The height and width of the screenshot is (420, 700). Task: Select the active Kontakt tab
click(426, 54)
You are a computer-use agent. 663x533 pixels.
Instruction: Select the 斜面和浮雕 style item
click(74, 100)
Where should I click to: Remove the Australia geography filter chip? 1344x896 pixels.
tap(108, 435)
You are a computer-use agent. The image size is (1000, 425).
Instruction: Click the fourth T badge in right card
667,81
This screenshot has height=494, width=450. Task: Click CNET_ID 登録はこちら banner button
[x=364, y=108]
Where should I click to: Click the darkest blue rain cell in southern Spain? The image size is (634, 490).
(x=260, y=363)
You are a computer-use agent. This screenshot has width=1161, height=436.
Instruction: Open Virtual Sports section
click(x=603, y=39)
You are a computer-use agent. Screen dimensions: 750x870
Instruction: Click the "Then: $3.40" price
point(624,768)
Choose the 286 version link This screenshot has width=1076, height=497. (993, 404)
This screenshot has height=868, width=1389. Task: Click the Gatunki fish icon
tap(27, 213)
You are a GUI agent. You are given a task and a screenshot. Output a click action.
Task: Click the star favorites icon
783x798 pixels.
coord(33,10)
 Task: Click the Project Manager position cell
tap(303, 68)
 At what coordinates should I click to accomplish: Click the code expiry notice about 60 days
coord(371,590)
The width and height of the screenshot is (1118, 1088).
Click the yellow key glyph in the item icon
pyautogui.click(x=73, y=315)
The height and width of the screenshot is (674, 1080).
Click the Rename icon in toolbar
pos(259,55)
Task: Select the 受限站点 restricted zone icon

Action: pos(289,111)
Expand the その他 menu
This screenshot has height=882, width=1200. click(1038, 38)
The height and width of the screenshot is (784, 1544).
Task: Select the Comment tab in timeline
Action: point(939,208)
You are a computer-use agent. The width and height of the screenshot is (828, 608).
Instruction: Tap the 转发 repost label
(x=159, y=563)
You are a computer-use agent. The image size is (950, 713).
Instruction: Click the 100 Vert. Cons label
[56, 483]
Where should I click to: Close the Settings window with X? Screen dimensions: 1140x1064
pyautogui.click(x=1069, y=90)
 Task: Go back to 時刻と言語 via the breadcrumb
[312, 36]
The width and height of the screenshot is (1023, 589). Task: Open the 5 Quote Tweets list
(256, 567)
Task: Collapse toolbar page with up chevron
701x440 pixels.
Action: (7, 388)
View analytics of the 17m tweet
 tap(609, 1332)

_ _ _ _ _ _ _

Starting at the line that contains "Task: Go back to 時刻と言語 via the breadcrumb", output each remaining line of the listing, the last line included, exactly as it appears.

- [WRITTEN ANSWER]
 Task: Go back to 時刻と言語 via the breadcrumb
[312, 36]
The width and height of the screenshot is (1023, 589). Task: Open the 5 Quote Tweets list
(256, 567)
Task: Collapse toolbar page with up chevron
701x440 pixels.
Action: (7, 388)
View analytics of the 17m tweet
 tap(609, 1332)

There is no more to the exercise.